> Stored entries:
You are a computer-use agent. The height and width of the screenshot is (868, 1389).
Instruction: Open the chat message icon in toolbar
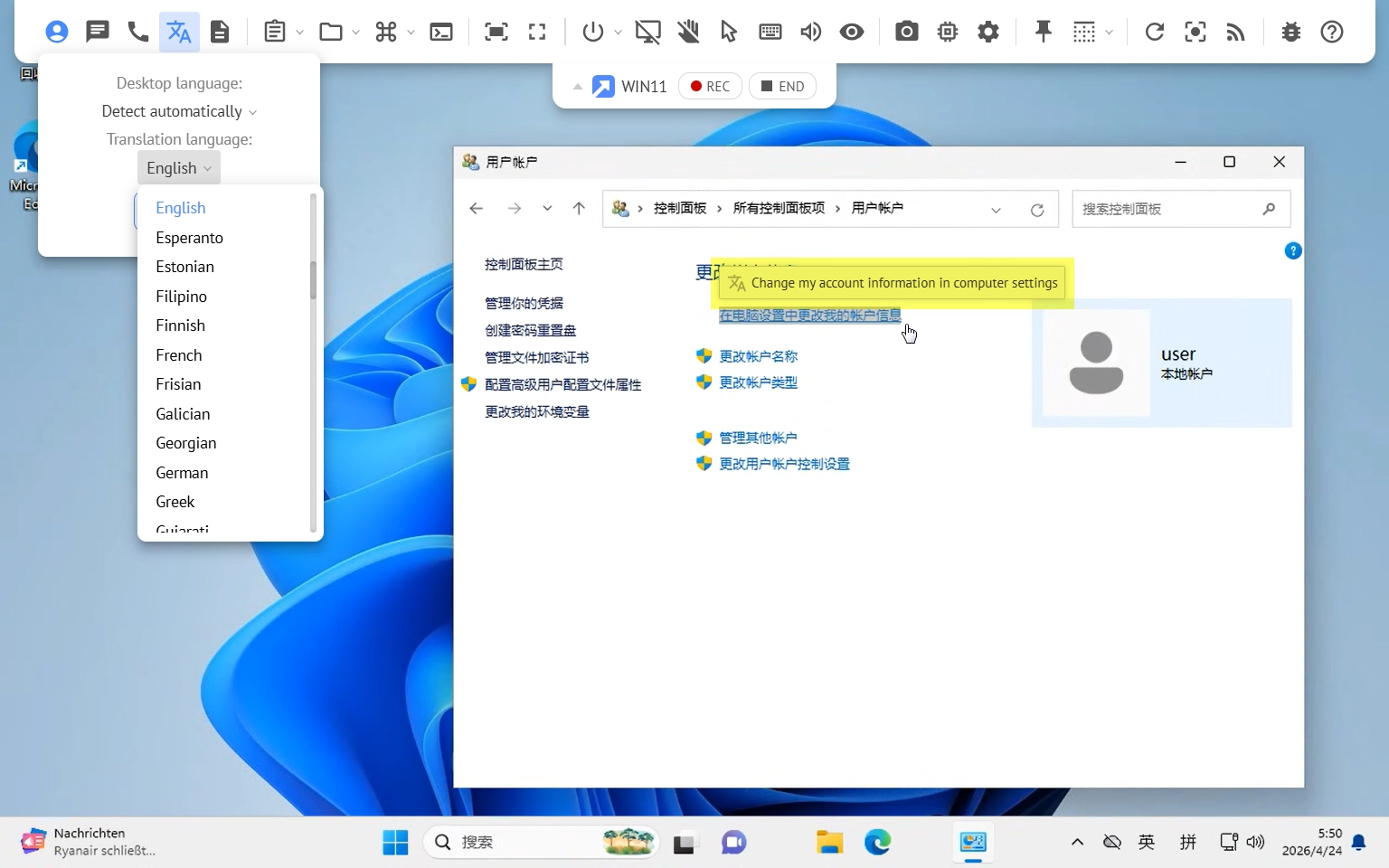click(x=97, y=32)
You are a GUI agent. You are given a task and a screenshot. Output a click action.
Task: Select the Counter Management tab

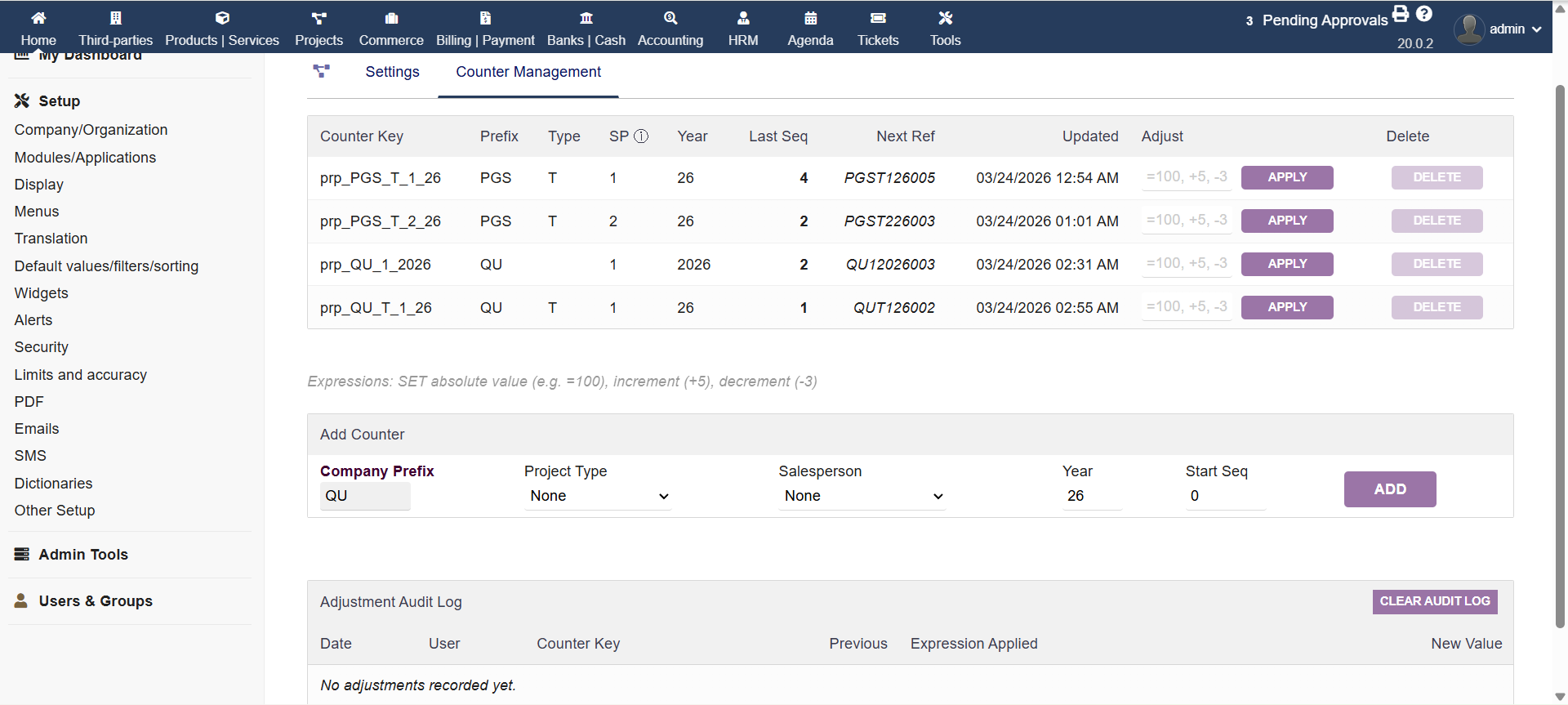click(528, 72)
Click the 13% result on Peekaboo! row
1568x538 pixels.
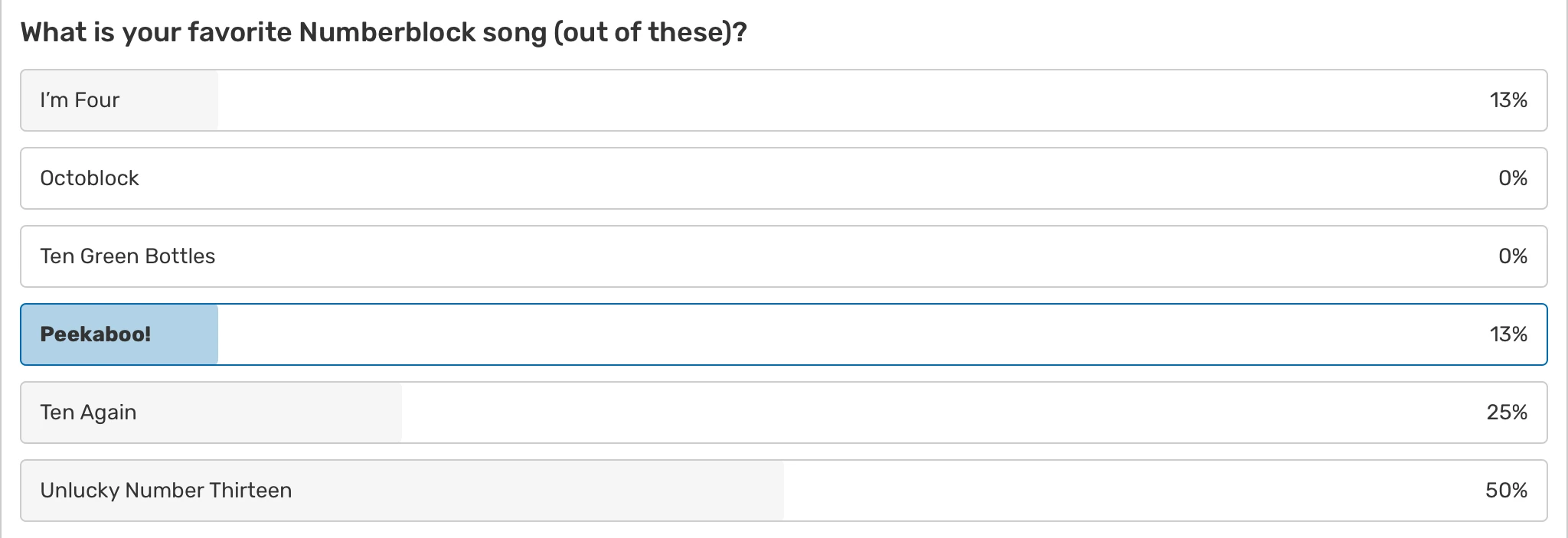tap(1508, 334)
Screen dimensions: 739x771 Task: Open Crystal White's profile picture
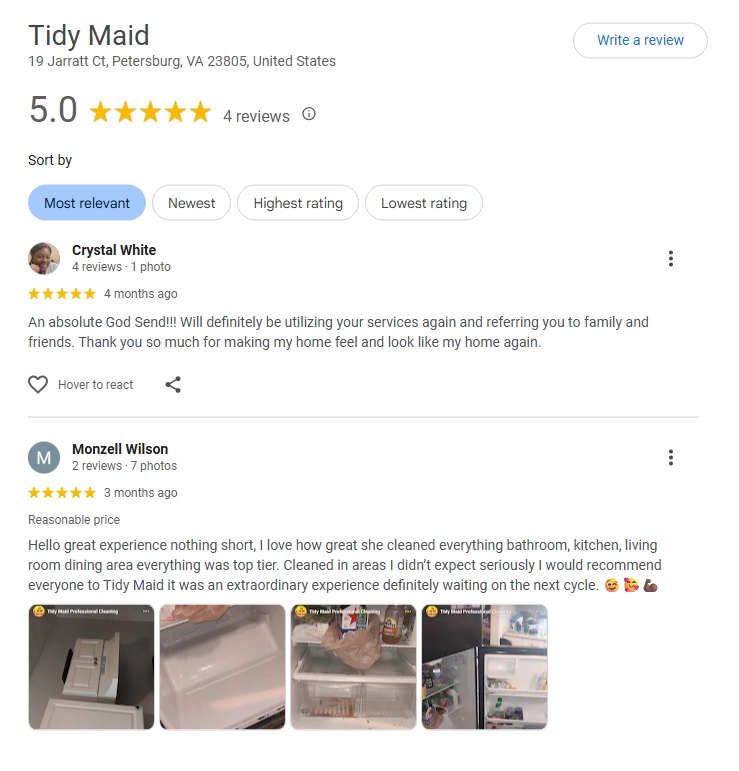pyautogui.click(x=44, y=258)
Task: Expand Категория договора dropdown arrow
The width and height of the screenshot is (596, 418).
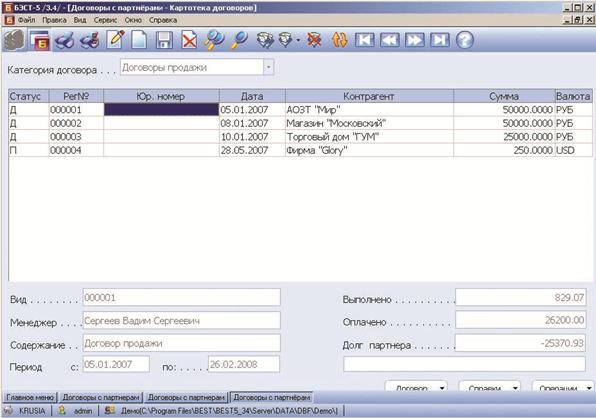Action: point(268,67)
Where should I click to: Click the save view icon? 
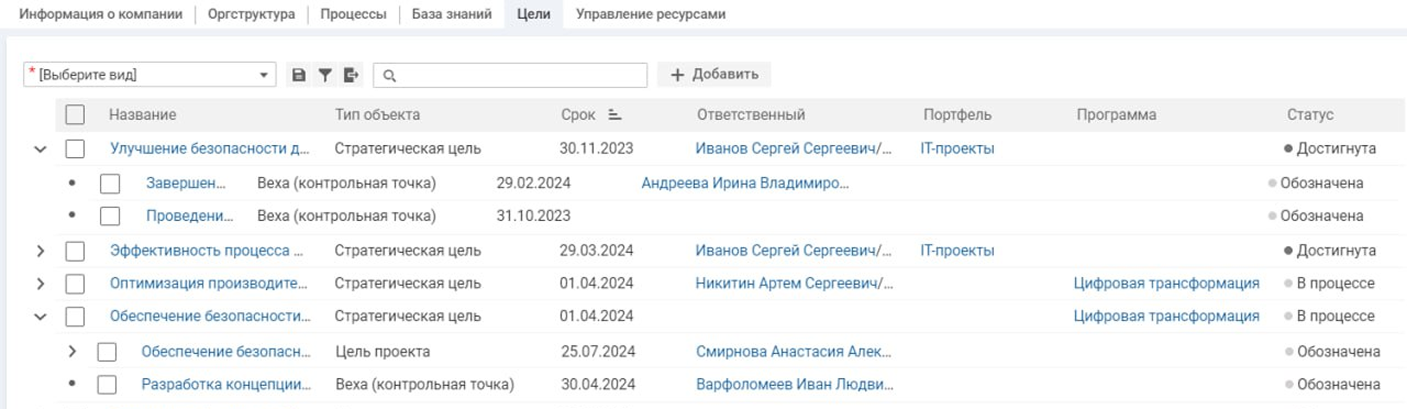coord(298,75)
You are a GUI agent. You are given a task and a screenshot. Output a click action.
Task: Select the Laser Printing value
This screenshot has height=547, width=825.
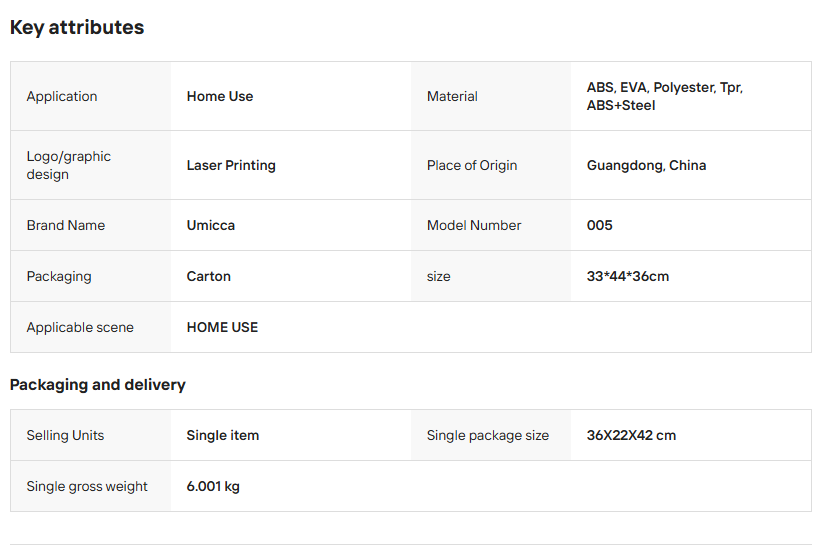[x=231, y=166]
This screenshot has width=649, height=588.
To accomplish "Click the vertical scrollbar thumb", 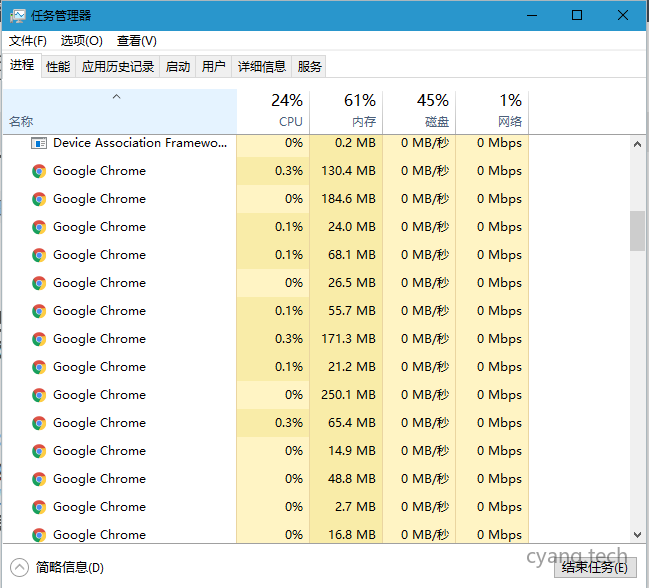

> REQUIRED ACTION: Copy every line above exactly, leaving no picture in the copy.

> ANSWER SPACE:
You are a computer-use agent. The height and width of the screenshot is (868, 1389).
Instruction: Open the chat message icon in toolbar
click(x=97, y=32)
You are a GUI agent. You are given a task and a screenshot. Output a click action.
Task: Select the Counter Management tab

click(528, 72)
Click the 13% result on Peekaboo! row
1568x538 pixels.
tap(1508, 334)
Screen dimensions: 739x771 Task: Open Crystal White's profile picture
pyautogui.click(x=44, y=258)
Task: Expand Категория договора dropdown arrow
The width and height of the screenshot is (596, 418).
Action: point(268,67)
Where should I click to: Click the save view icon? 
coord(298,75)
You are a GUI agent. You are given a task and a screenshot. Output a click action.
Task: Select the Laser Printing value
This screenshot has height=547, width=825.
[x=231, y=166]
This screenshot has width=649, height=588.
To accomplish "Click the vertical scrollbar thumb", 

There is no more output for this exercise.